と、そこに誰かがやってくる。全身黒いローブですっぽり被さり、どのようなものなのかわからない。
「主よ、後の者達が支えております。が、そこの者とのやり取りが痛くお気に入りの模様。いかがいたしますか?」
全身黒いローブの男が恭しく礼をしながら傅き、言葉を放つ。
「カロンか。ふむ、日本人よ、しばしそこで待て」
ハデスが俺を手で制し、カロンと呼ばれた者の背後に呼びかけ始めた。
一人の男が現れる。現地の人だろうか。
「お前は善人なのか。俺様は善人を好かぬ。とっとと行くのだな」
ハデスは一目見るなり男を奥の通路へ通した。…どこへ行く通路だろうか。先が真っ暗で見えない。
「次の者。出てこい」
ハデスのその一言で、またカロンの背後から男が出てくる。
「何だ。お前は悪人か。俺は悪人を好かぬ。さっさと行け」
ハデスはまたも一目見るなり男を奥の通路へ通した。…先ほどとは別の通路だが、話の内容から行き先は違うのだろうか。

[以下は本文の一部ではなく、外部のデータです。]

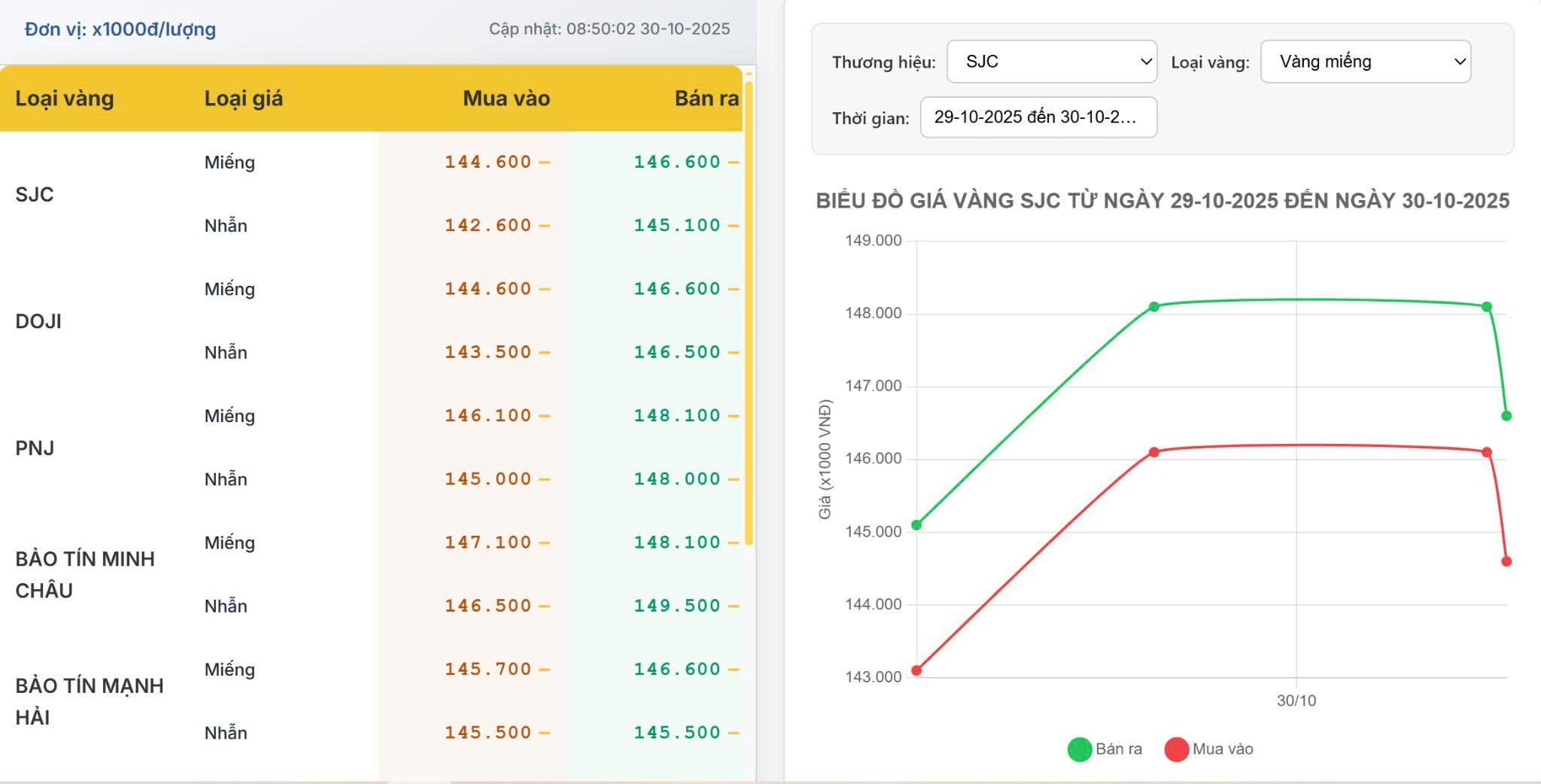Click the last red Mua vào data point
Screen dimensions: 1541x784
coord(1506,561)
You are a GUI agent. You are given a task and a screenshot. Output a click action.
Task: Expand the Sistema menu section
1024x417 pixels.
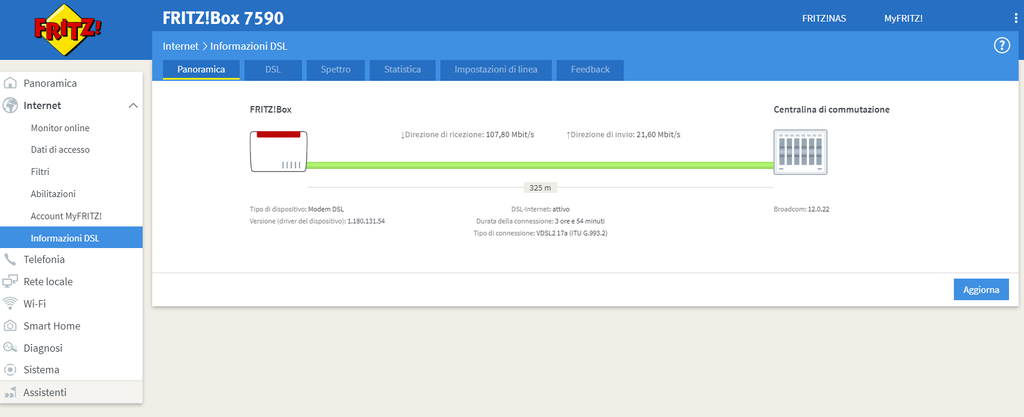(x=41, y=369)
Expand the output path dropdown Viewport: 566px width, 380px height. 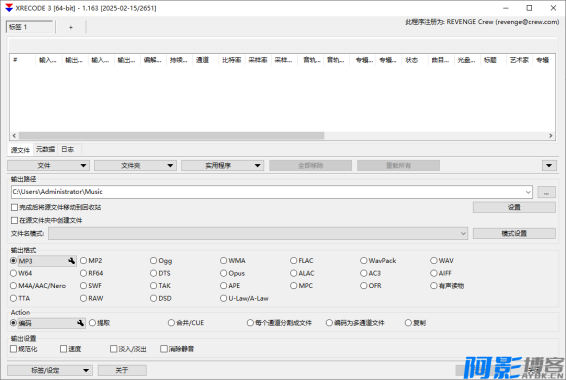528,192
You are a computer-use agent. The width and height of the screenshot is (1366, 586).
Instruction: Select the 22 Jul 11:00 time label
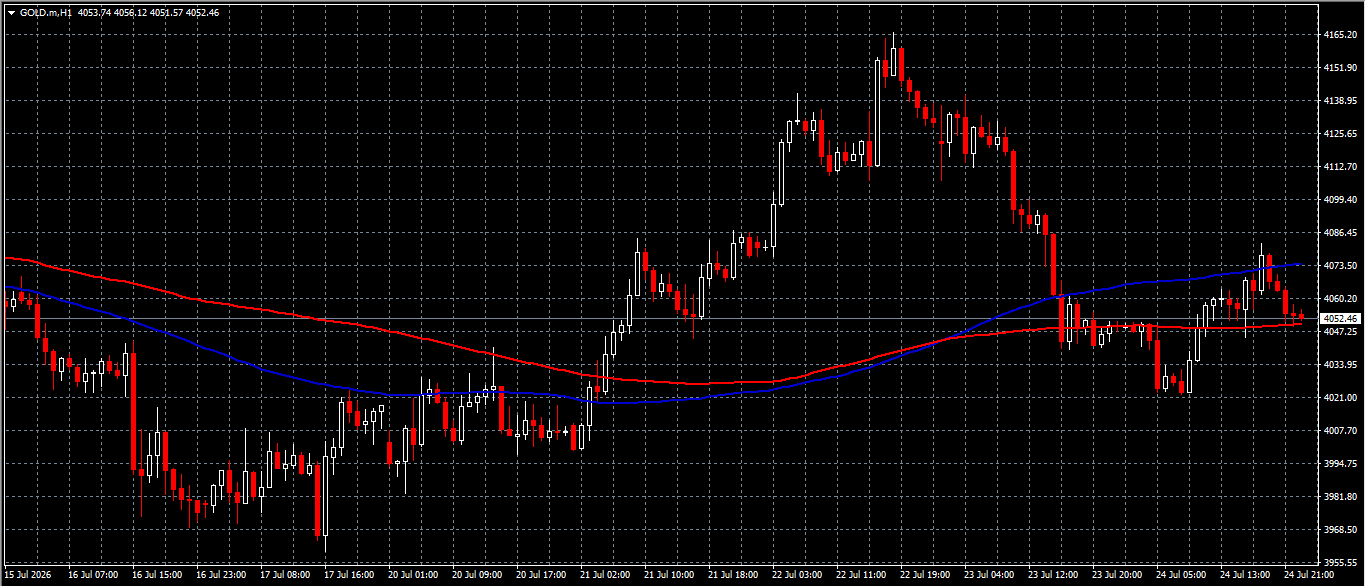pos(862,576)
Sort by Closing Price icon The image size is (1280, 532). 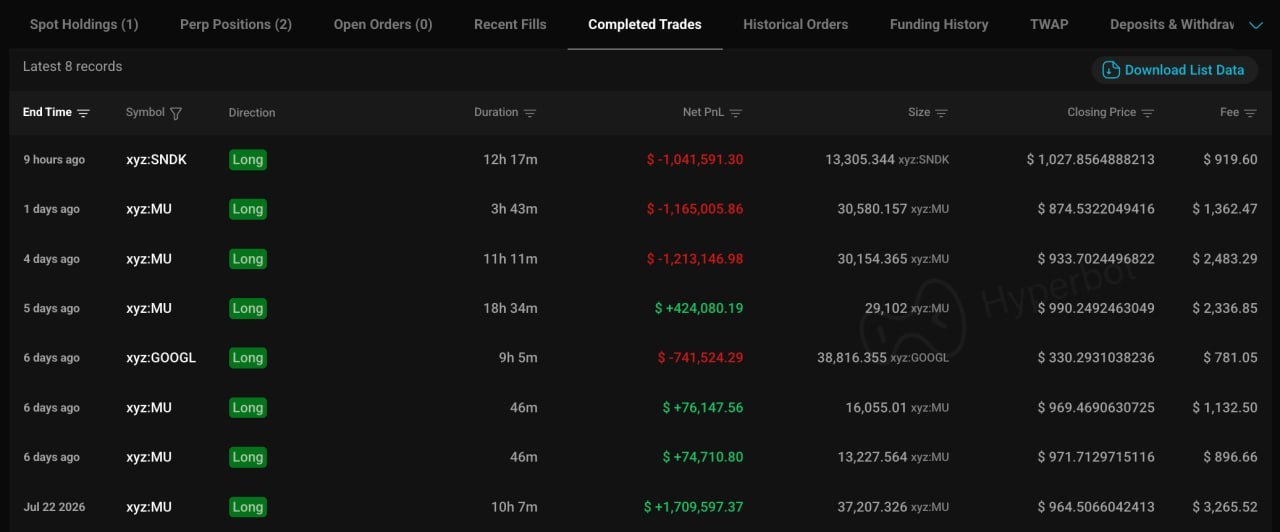1148,113
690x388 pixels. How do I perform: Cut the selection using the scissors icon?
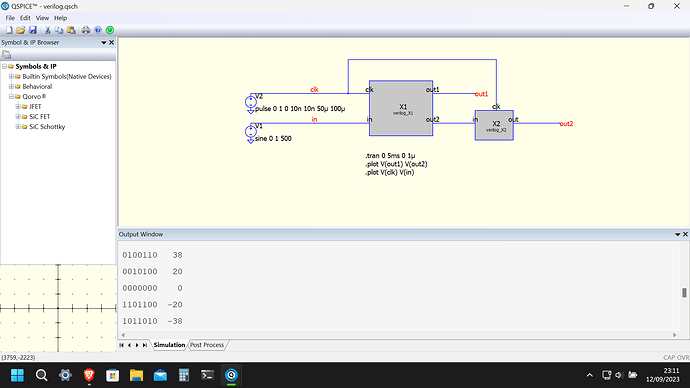point(48,30)
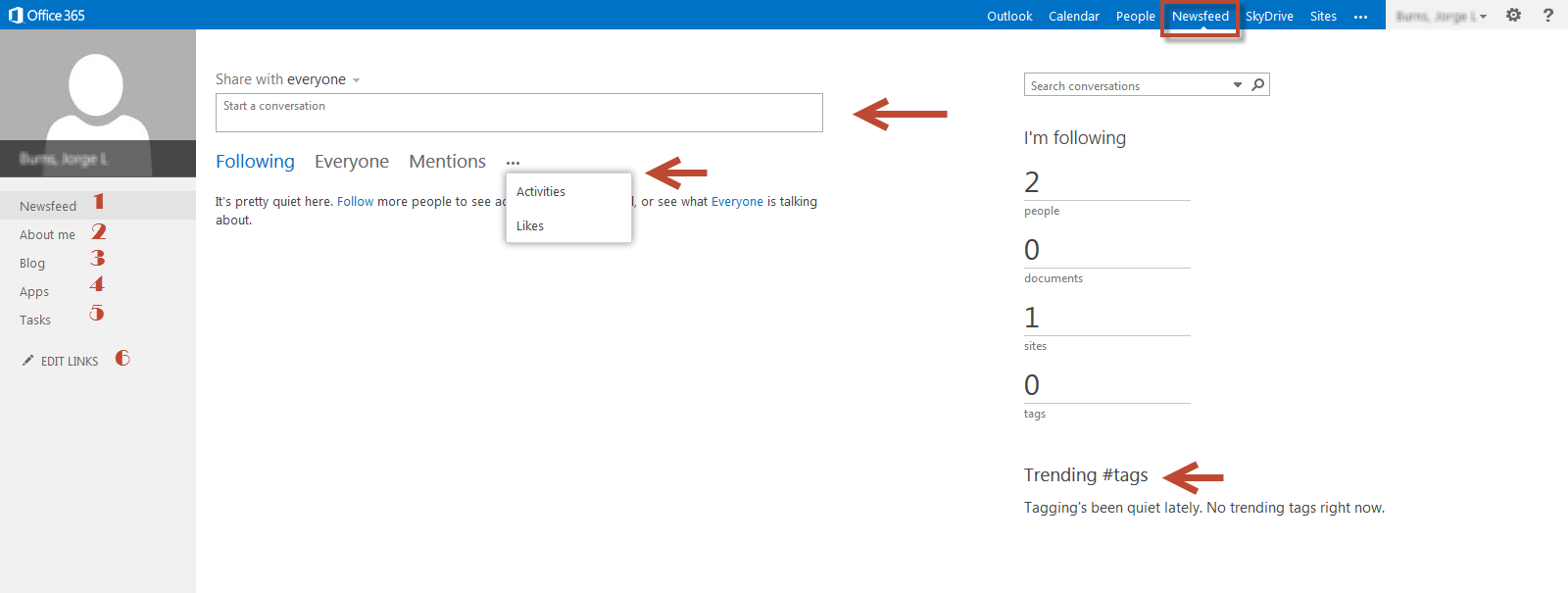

ハデスは次々と人を通してゆく。やがて、カロンが一礼して消え去った。
「さて、日本人よ。渡し守が戻ってくる間が俺様の自由だ。では尋ねよう。お前を」
なるほど、俺はまだ名乗っていなかった。
「俺の名前は…」
俺は名を名乗ろうとした。
「なるほど、おまえは何者だ」
俺は何を問われたかわからなくなった。